How to select the best DBMS software: A buyer's guide
A collection of articles that takes you from defining technology needs to purchasing options
The database management system (DBMS) is the heart of today's operational and analytical business systems. Data is the lifeblood of the organization and the DBMS is the conduit by which data is stored, managed, secured and served to applications and users. But there are many different forms and types of DBMS products on the market, and each offers its own strengths and weaknesses.
Relational databases, or RDBMSes, became the norm in IT more than 30 years ago as low-cost servers became powerful enough to make them widely practical and relatively affordable. But some shortcomings became more apparent in the Web era and with the full computerization of business and much of daily life. Today, IT departments trying to process unstructured data or data sets with a highly variable structure may also want to consider NoSQL technologies. Applications that require high-speed transactions and rapid response rates, or that perform complex analytics on data in real time or near real time, can benefit from in-memory databases. And some IT departments will want to consider combining multiple database technologies for some processing needs.

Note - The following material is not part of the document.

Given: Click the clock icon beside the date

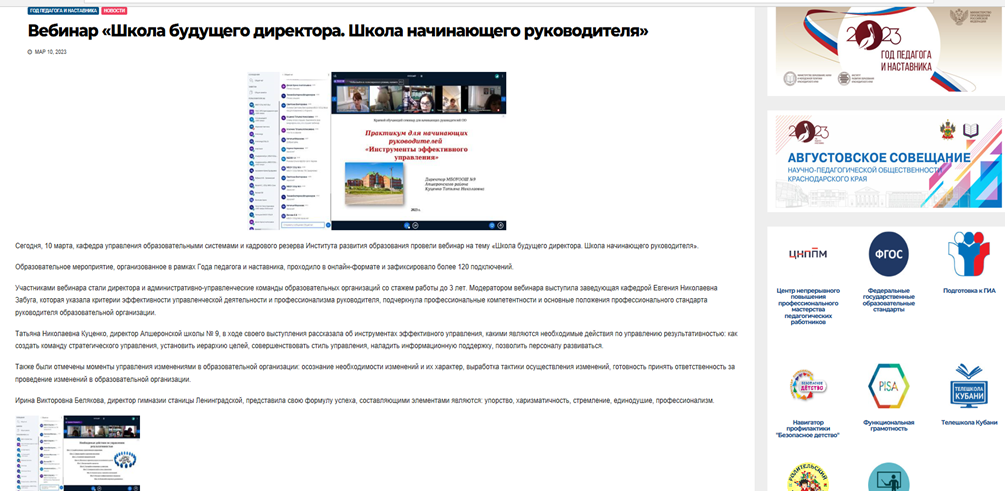Looking at the screenshot, I should [x=30, y=52].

The DBMS is central to modern applications, and choosing the proper database technology can affect the success or failure of your IT projects and systems. Today's database landscape can be complex and confusing, so it is important to understand the types and categories of DBMSes, along with when and why to use them. Let this document serve as your roadmap.
DBMS categories and models
Until relatively recently, the RDBMS was the only category of DBMS worth considering. But the big data trend has brought new types of worthy DBMS products that compete well with relational software for certain use cases. Additionally, an onslaught of new technologies and capabilities are being added to DBMS products of all types, further complicating the database landscape.

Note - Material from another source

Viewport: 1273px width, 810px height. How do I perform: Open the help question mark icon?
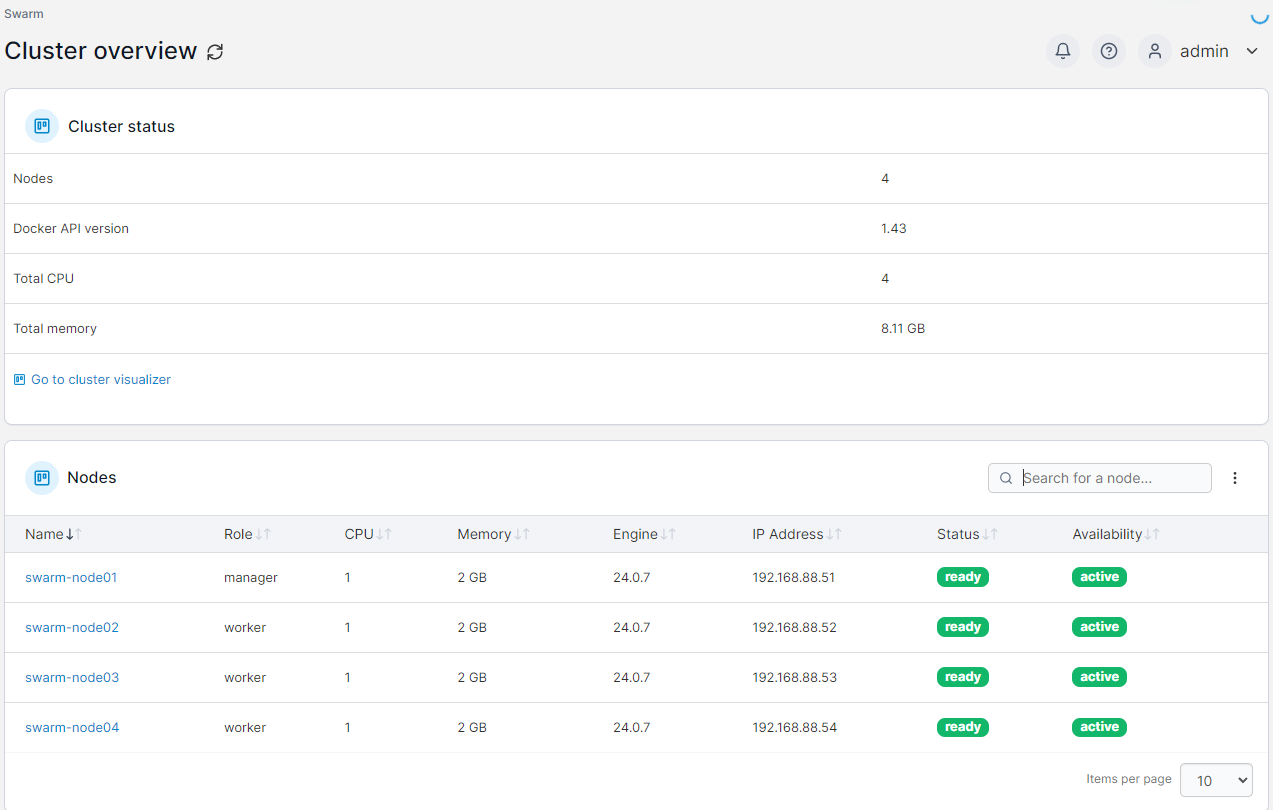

The RDBMS: However, the undisputed leader in terms of revenue and installed base continues to be the RDBMS. Based on the sound mathematics of set theory, relational databases provide data storage, access and protection with reasonable performance for most applications, whether operational or analytical in nature. For more than three decades, the primary operational DBMS has been relational, led by industry giants such as Oracle, Microsoft (SQL Server) and IBM (DB2). The RDBMS is adaptable to most use cases and reliable; it also has been bolstered by years of use in industry applications at Fortune 500 (and smaller) companies. Of course, such stability comes at a cost: RDBMS products are not cheap.
Support for ensuring transactional atomicity, consistency, isolation and durability -- collectively known as the ACID properties -- is a compelling feature of the RDBMS. ACID compliance guarantees that all transactions are completed correctly or that a database is returned to its previous state if a transaction fails to go through.

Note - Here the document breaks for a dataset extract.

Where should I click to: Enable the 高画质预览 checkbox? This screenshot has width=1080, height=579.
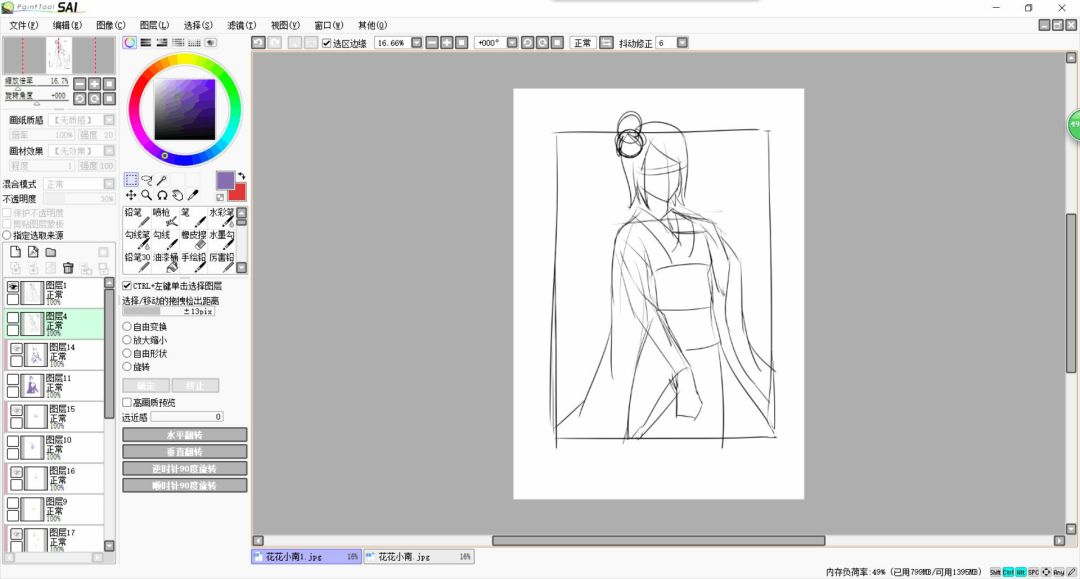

Given the robust nature of the RDBMS, why are other types of database systems gaining popularity? Web-scale data processing and big data requirements challenge the capabilities of the RDBMS. Although RDBMSes can be used in these realms, DBMS offerings with more flexible schemas, less rigid consistency models and reduced processing overhead can be advantageous in a rapidly changing and dynamic environment. Enter the NoSQL DBMS.
The NoSQL DBMS: Where the RDBMS requires a rigidly defined schema, a NoSQL database permits a flexible schema, in which every data element need not exist for every entity. For loosely defined data structures that may also evolve over time, a NoSQL DBMS can be a more practical solution.
Another difference between NoSQL and relational DBMSes is how data consistency is provided. The RDBMS can ensure the data it stores is always consistent. Most NoSQL DBMS products offer a more relaxed, eventually consistent approach (though some provide varying consistency models that can enable full ACID support). To be fair, most RDBMS products also offer varying levels of locking, consistency and isolation that can be used to implement eventual consistency, and many NoSQL DBMS products are adding options to support full ACID compliance.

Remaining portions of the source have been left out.